§ DOCUMENT SEGMENT:
Ethan Hawke is mostly recognized for his dramatic roles, but his most thrilling and daring works often lie within low-budget genre films. His collaborations with the Spierig brothers on unique films like Daybreakers and Predestination showcase his versatility.
While Daybreakers depicts a world overrun by vampires, Predestination challenges the mind with its intricate time-travel twists, earning it a cult following over the years. Predestination is a film that demands attention, much like Shane Carruth’s Primer, inspiring fans to map out diagrams to explain its time-bending elements.

The film is based on Robert A. Heinlein’s 1959 short story “All You Zombies,” beginning as a simple thriller about a time-traveling cop on a bomber’s tail. However, it quickly morphs into a much deeper analysis of identity and fate.
Despite its modest budget, Predestination manages to create an immersive world with well-developed characters, particularly in a story that hinges on an individual grappling with their identity.
The series of twists and turns keep viewers intrigued, turning the film into a brain-teasing classic that has grown in popularity, even though its release was not widely celebrated. Let’s dissect this tangled time web together.
What You Need to Remember About the Plot of Predestination
The movie opens with Agent Doe chasing a bomber in the ’70s. Failing to capture him, Doe gets injured in the explosion and undergoes reconstructive surgery, emerging as Ethan Hawke. Returning to 1992 using a time-travel device, he travels back again to the early ’70s and meets a writer named John.
As they converse, John recounts the tragic story of his life. John’s story reveals that he was born female and raised as Jane (Sarah Snook) in an abusive orphanage. After being rejected from a space program in 1963, Jane fell in love with a man who abandoned her after leaving her pregnant.

§ DATA FOR ANALYSIS:
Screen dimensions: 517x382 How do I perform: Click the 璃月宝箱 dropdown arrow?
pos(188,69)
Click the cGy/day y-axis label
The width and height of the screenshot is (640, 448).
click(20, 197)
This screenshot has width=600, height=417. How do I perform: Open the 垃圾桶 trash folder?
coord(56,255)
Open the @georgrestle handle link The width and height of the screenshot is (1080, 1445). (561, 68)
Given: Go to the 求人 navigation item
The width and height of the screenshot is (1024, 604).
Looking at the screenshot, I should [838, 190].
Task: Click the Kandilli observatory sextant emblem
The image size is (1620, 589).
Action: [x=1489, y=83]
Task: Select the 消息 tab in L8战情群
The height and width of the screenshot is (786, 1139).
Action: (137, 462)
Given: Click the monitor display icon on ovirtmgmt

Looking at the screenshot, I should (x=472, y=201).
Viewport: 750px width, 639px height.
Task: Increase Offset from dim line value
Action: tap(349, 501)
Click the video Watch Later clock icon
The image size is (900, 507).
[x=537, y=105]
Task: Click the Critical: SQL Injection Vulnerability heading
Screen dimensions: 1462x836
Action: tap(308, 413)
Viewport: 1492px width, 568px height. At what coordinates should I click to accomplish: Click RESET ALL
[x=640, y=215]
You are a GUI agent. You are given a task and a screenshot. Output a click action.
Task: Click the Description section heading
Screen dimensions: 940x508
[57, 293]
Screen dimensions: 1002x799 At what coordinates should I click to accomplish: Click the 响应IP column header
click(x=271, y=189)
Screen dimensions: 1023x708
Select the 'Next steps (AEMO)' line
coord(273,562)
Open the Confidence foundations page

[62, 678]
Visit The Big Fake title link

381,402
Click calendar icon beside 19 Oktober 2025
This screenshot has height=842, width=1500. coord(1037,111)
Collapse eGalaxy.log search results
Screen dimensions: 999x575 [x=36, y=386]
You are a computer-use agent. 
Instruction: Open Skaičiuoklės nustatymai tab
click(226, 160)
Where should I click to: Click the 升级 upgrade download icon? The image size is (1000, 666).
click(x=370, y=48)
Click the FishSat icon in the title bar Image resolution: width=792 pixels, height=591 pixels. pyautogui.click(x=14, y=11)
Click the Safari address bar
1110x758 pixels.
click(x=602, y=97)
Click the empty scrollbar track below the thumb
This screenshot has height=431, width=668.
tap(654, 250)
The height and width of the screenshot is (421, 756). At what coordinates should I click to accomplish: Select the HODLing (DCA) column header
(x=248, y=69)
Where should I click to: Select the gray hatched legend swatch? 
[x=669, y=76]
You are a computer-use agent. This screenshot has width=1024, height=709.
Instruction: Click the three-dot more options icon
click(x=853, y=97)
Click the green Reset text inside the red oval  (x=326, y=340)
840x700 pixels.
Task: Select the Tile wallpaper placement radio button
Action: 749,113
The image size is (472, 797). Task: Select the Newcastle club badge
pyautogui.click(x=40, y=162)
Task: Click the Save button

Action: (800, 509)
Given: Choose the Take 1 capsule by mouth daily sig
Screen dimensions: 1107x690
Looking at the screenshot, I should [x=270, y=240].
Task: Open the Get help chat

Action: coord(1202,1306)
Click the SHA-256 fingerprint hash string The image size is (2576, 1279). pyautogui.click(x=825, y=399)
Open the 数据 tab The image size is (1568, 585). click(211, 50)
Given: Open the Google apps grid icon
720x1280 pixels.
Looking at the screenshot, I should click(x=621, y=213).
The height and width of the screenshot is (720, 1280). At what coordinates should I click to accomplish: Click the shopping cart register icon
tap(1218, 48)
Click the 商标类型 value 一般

§ PROMPT 1:
Answer these questions about the Predestination article:
(a) What short story is the film based on, and in what year was it published?
(b) In what year was Jane rejected from a space program?
(c) What film does the article compare Predestination to for demanding attention?
§ PROMPT 2:
Rewrite the part of the Predestination article starting at "The film is" and ending at "identity and fate.", changing "cop" to "detective".
The lines have nothing to do with what comes next and can be set aside.

§ EXPECTED ANSWER 1:
(a) Robert A. Heinlein's "All You Zombies," published in 1959.
(b) 1963.
(c) Shane Carruth's Primer.

§ EXPECTED ANSWER 2:
The film is based on Robert A. Heinlein’s 1959 short story “All You Zombies,” beginning as a simple thriller about a time-traveling detective on a bomber’s tail. However, it quickly morphs into a much deeper analysis of identity and fate.